Le ministère qui veut ” honorer ses engagements avec tous les partenaires, et rappelle sa longue expérience dans l’organisation de ce genre de manifestations d’envergure.
” En dehors de tout partenariat avec le tissu associatif, les éditions précédentes du festival ont été réussies, estime la même source ce qui constitue, à son avis, un acquis important pour le CNCI habilité à poursuivre l’organisation du festival dont il était à l’origine de sa création et son développement à travers le soutien de tous les partenaires.”
Le ministère revient également sur le cadre juridique qui régit la relation entre le CNCI et l’Association en question et les obligations dont chacun des deux partenaires est tenu à respecter.
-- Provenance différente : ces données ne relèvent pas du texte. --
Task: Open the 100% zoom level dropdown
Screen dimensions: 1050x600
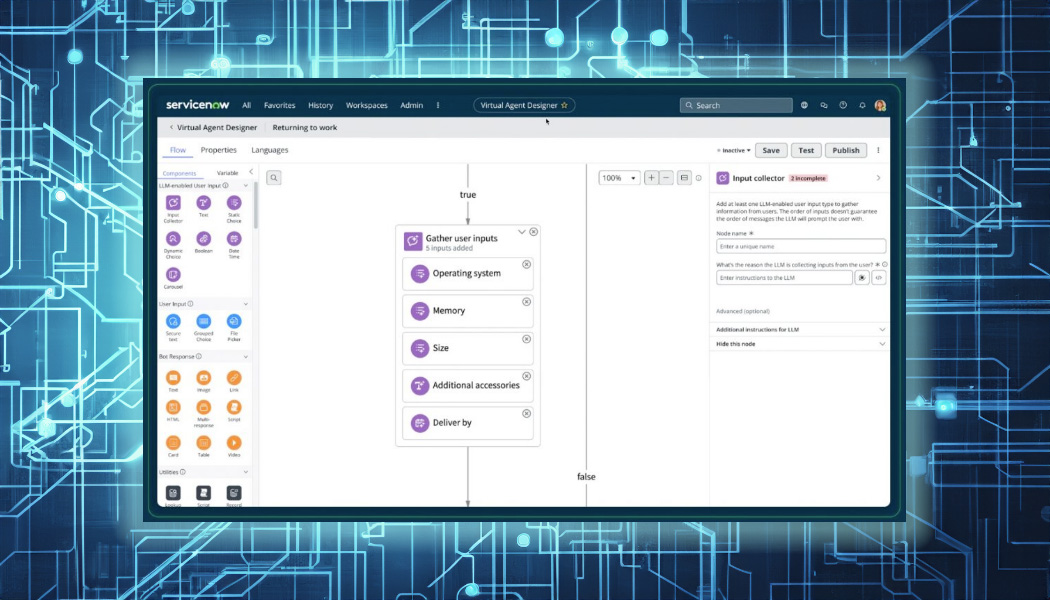Action: pyautogui.click(x=618, y=178)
Le désistement du partenaire ne signifie pas que le Centre va abandonner son rôle et sa responsabilité à la tête du festival dont il supervise l’organisation depuis sa création aussi bien que dans le choix de ses partenaires, ajoute la même source.
Il a encore dénoncé ” une compagne diffamatoire contre son orientation réformatrice qui a commencé par la suppression du nom du ministère de l’affiche officielle du festival.
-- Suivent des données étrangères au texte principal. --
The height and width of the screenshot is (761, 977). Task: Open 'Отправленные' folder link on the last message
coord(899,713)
A cet effet, le ministère rappelle la création récente de l’Association ” Manarat Cinéma pour tous ” qui a été baptisée en 2021, au nom du festival Manarat -alors qu’il est inscrit au nom du CNCI. Il fustige une action sans coordination préalable avec les parties concernées, de la part de l’association qui a inclus l’organisation de Manarat dans ses objectifs.
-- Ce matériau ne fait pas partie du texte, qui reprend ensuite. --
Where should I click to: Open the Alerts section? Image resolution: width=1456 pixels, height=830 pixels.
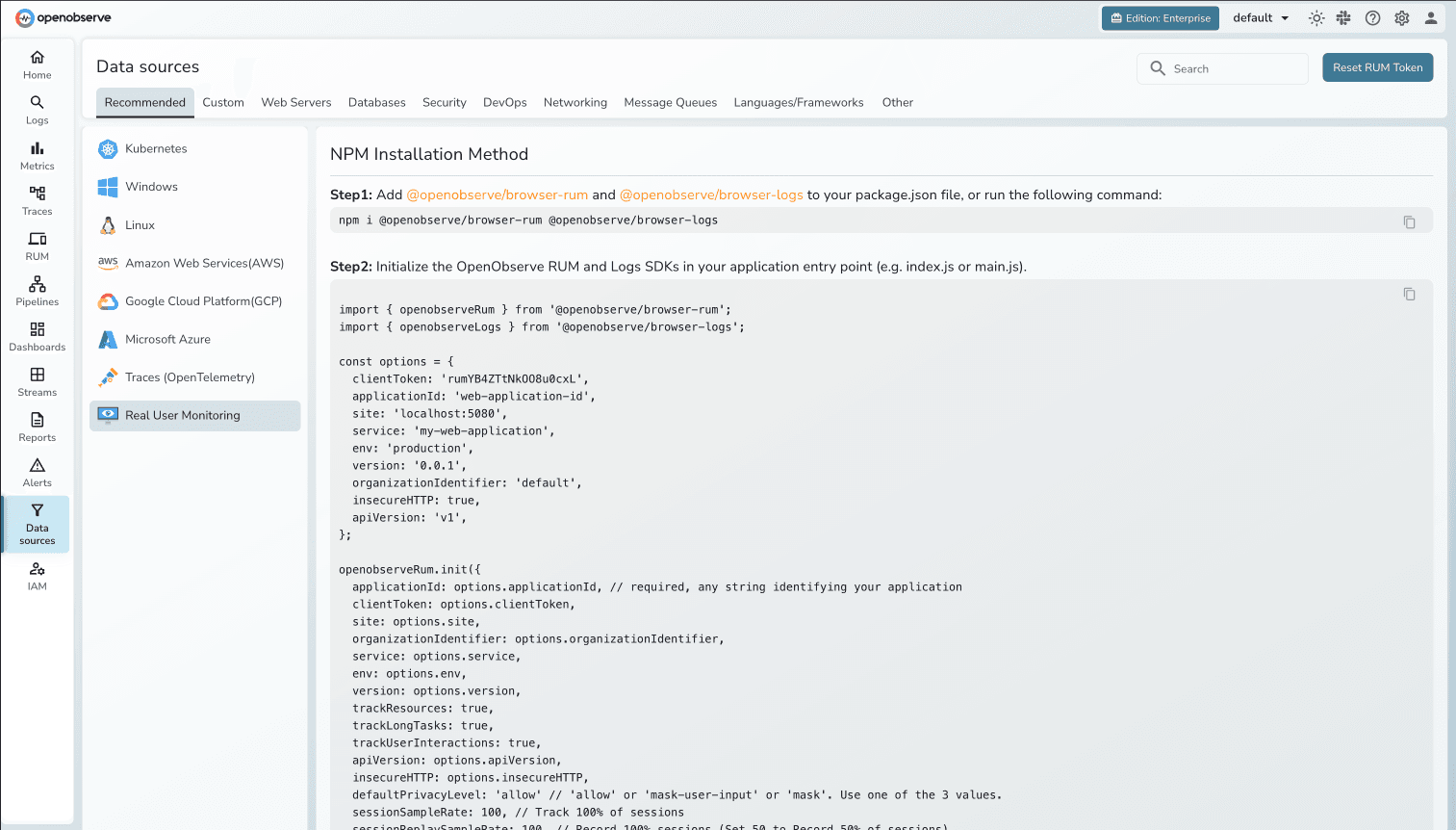(37, 470)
Manarat constitue un événement cinématographique annuel d’envergure qui s’est ancré dans le paysage cinématographique et culturel tunisien. Le festival est aussi un rendez-vous populaire qui offre la possibilité au public tunisien de découvrir gratuitement de nouvelles créations notamment sur les plages et propose une plateforme d’échanges entre pays ayant la Méditerranée en partage.
Durant ses deux premières éditions, le festival a accueilli de nombreux professionnels internationaux, et permis de nouer des échanges fructueux entre les acteurs du secteur du monde arabe et entre ceux d’Europe et de la région méditerranéenne.
Habituellement, Manarat est doté d’une compétition internationale. Le line-up est composé de longs métrages de fiction et documentaires présentés entre la compétition officielle et la section panorama. Des films (10) issus des deux rives de la Méditerranée concourent pour les deux prix du festival : le Manar d’Or, prix du meilleur film de la Méditerranée et le prix d’interprétation.
La productrice Dora Bouchoucha était à la direction artistique de Manarat depuis sa création en 2018 par le CNCI qui était alors sous la direction de Chiraz Laatiri, présidente de l’Association Manarat Cinéma pour tous, nouveau partenaire du festival.
Lancé il a près de cinq ans, sur le pavillon tunisien au festival de Cannes, ce jeune festival est le fruit d’une coopération active entre le Centre national du cinéma et de l’image (CNCI), le Centre national du cinéma et de l’image animée (CNC) et l’Institut français de Tunisie.